Tenosynovial giant cell tumor (TGCT) is a rare neoplasm closely associated with dysregulation of the colony-stimulating factor 1(CSF1)/CSF1R signaling pathway, faces high recurrence rates despite surgical intervention, prompting exploration of CSF1R inhibitors like pexidartinib. This retrospective pharmacovigilance study analyzed pexidartinib-associated adverse events (AEs) from FDA Adverse Event Reporting System (FAERS) data (Q4 2019–Q3 2024), employing disproportionality analyses (ROR, PRR, BCPNN, EBGM) and sensitivity assessments to evaluate 844 reports. Hepatic events (46.7% occurring within 30 days) and systemic reactions (fatigue, hair discoloration) dominated AE profiles, with median onset at 35 days (IQR 14–94). Sex-specific susceptibilities emerged, as females comprised 71.3% of cases and exhibited stronger signals for constipation and alopecia.

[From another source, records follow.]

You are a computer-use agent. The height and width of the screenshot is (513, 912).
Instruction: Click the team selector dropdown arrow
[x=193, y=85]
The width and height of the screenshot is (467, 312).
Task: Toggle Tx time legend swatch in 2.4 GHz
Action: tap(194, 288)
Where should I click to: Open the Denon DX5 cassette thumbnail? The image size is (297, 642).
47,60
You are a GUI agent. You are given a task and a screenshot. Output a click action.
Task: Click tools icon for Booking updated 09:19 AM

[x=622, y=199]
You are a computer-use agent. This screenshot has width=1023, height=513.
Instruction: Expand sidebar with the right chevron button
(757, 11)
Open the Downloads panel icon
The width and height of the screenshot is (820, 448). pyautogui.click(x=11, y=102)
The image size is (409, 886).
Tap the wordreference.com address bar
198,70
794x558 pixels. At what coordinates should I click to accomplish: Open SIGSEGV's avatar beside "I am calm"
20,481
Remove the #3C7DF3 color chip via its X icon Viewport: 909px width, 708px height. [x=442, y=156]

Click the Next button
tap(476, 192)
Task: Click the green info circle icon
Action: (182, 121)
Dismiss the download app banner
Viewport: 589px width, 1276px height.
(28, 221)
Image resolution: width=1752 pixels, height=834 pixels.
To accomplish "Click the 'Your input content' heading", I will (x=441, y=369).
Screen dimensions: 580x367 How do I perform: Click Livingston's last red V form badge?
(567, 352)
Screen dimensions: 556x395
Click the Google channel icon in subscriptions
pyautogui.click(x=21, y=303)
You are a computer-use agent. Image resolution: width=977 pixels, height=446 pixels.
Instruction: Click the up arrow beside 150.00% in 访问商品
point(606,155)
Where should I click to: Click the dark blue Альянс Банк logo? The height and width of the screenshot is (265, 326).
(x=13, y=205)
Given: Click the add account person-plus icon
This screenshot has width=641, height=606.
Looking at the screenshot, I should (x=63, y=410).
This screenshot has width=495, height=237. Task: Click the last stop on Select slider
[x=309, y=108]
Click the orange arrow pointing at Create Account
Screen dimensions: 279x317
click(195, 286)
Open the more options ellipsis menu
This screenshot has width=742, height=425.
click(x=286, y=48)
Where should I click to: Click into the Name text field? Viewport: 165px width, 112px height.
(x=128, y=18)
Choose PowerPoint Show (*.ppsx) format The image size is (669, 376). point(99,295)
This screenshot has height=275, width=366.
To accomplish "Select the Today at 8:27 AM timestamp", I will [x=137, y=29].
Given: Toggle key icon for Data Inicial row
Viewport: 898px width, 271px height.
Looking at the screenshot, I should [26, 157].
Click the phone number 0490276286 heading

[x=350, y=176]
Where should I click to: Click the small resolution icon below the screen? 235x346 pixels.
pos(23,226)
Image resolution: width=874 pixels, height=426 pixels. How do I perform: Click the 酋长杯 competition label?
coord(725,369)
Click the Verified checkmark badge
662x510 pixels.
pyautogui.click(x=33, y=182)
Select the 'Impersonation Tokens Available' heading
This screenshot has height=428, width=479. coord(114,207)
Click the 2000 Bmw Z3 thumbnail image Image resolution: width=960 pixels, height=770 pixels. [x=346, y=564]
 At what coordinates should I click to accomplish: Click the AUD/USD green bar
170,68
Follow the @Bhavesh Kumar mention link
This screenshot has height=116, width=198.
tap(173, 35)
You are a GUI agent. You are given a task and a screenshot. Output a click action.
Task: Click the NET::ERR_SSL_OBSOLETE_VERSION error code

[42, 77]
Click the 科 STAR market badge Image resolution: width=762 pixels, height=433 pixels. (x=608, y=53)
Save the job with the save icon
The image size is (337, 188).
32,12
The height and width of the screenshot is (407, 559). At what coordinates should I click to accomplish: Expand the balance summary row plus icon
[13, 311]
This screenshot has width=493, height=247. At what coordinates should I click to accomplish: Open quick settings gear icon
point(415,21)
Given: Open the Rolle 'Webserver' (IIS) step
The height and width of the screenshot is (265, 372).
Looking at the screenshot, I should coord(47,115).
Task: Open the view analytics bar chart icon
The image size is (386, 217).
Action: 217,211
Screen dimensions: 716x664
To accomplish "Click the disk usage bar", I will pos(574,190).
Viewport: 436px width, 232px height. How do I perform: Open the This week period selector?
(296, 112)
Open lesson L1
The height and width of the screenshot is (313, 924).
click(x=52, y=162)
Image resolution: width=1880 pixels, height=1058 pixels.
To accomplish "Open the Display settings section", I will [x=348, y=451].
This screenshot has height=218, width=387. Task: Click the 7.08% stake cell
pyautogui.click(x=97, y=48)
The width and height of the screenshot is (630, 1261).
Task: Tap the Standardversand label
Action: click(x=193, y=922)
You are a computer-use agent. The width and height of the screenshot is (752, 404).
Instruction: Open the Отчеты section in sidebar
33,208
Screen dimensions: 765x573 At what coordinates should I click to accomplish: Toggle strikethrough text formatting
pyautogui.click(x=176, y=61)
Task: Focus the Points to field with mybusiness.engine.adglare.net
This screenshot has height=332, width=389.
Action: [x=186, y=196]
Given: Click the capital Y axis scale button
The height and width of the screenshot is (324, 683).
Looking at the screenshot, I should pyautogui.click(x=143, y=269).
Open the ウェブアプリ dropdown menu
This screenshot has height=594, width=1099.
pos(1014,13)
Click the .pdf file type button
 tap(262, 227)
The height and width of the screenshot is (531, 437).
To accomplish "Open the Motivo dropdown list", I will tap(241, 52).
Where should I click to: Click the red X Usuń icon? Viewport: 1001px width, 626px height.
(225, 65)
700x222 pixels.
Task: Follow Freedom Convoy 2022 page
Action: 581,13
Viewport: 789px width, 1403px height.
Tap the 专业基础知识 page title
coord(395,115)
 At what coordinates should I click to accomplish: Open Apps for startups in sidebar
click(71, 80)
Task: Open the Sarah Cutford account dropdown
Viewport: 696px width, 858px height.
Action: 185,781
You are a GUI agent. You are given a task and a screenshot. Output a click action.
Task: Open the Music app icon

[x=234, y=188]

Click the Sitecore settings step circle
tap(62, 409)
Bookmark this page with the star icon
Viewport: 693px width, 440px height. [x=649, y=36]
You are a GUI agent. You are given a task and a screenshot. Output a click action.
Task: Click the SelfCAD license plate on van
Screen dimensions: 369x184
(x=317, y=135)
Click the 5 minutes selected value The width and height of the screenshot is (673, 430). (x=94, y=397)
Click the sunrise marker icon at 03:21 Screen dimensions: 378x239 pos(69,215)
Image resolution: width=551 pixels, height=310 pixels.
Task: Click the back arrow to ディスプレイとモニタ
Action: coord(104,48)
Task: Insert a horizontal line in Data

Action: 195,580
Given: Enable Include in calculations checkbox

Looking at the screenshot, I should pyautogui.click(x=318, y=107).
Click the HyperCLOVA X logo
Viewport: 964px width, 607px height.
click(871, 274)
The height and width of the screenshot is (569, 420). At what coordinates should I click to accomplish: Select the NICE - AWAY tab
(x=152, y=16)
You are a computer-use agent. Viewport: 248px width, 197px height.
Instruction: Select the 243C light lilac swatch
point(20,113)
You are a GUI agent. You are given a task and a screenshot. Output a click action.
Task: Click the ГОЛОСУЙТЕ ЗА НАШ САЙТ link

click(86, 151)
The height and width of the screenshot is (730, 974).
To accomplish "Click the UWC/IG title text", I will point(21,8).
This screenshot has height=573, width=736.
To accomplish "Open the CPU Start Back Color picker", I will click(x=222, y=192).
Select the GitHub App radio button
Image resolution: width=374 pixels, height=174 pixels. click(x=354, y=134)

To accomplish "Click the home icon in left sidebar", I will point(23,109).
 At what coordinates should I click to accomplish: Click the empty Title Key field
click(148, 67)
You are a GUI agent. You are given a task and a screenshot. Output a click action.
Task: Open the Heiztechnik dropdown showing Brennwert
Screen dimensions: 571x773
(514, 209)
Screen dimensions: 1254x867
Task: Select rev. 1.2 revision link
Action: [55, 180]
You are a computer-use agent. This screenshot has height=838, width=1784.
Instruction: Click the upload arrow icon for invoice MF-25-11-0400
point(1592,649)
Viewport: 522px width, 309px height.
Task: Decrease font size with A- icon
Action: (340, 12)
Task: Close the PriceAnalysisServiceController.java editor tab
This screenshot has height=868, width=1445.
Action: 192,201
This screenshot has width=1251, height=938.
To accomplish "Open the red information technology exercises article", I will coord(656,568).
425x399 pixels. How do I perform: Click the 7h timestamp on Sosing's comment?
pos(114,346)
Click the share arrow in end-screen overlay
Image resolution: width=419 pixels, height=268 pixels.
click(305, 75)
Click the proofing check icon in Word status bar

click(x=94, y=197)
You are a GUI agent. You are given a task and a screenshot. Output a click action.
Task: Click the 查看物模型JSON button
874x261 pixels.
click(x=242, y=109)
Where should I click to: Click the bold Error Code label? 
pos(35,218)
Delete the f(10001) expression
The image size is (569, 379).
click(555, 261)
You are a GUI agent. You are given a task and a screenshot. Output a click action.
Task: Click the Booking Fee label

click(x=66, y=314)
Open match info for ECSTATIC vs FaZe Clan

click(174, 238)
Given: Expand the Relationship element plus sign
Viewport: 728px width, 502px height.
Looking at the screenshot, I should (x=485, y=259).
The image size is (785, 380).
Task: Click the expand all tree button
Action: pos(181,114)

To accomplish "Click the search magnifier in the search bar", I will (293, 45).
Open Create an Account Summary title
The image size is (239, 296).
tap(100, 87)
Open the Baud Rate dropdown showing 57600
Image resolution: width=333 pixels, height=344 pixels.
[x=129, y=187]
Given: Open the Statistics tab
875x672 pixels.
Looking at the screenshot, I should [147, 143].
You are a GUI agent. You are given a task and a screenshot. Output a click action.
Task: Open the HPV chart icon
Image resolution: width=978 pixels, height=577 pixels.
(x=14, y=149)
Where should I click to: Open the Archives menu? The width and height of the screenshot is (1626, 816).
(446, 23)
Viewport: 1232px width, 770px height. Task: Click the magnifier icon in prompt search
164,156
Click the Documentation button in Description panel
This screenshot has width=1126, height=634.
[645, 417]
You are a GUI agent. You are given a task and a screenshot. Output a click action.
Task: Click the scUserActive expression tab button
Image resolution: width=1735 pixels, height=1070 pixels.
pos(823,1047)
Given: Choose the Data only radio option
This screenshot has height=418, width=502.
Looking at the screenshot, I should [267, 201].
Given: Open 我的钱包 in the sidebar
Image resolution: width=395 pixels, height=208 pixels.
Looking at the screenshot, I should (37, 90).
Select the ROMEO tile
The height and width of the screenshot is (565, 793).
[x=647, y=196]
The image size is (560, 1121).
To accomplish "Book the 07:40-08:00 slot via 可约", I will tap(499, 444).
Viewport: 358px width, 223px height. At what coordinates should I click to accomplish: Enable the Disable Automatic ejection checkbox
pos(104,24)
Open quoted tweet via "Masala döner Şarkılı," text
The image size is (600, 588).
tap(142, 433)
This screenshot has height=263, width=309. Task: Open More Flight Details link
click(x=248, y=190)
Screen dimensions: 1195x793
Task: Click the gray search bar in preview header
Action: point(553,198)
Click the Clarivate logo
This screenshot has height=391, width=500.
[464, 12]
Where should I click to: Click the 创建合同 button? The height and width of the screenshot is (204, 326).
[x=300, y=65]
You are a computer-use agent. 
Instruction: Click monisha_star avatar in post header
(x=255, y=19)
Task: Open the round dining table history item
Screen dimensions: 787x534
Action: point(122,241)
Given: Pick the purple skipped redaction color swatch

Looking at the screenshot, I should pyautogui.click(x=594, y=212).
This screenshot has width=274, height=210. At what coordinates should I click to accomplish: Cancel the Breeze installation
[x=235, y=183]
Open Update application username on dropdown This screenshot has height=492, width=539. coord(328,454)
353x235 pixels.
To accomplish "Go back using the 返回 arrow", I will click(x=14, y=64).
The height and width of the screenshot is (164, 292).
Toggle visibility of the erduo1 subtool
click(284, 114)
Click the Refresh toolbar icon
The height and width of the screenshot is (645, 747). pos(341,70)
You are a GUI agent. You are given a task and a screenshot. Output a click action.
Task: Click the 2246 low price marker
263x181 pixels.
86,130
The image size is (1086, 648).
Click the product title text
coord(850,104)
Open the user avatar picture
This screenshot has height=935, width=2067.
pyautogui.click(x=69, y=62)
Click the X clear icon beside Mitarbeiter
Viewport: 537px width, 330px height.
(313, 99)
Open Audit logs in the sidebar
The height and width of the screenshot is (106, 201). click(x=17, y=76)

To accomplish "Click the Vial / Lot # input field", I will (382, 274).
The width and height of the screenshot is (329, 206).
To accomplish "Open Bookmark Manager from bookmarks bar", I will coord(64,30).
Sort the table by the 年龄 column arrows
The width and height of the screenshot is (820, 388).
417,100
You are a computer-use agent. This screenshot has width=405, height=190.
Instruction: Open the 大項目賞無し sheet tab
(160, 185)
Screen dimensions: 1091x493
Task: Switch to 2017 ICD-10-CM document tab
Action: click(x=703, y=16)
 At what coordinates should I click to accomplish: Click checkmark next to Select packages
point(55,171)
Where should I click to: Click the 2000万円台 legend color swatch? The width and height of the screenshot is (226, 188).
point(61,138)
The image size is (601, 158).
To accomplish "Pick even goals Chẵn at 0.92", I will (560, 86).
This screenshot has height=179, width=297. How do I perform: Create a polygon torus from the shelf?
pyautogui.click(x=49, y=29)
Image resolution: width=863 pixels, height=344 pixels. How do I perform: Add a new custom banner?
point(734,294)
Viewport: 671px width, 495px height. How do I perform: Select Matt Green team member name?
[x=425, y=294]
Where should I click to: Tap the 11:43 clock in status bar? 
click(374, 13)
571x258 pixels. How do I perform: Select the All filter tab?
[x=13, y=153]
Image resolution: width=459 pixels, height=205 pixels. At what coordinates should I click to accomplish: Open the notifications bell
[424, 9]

Disproportionality analysis identified 84 significant Preferred Terms, while sensitivity analyses excluding confounders reinforced signal robustness. Despite therapeutic efficacy, hepatotoxicity and delayed-onset AEs (18.2% occurring after 6 months) necessitate rigorous adherence to risk mitigation protocols and long-term monitoring. These real-world data underscore sex-dimorphic AE patterns and validate FAERS as a critical tool for post-marketing surveillance, informing risk-benefit optimization in TGCT management.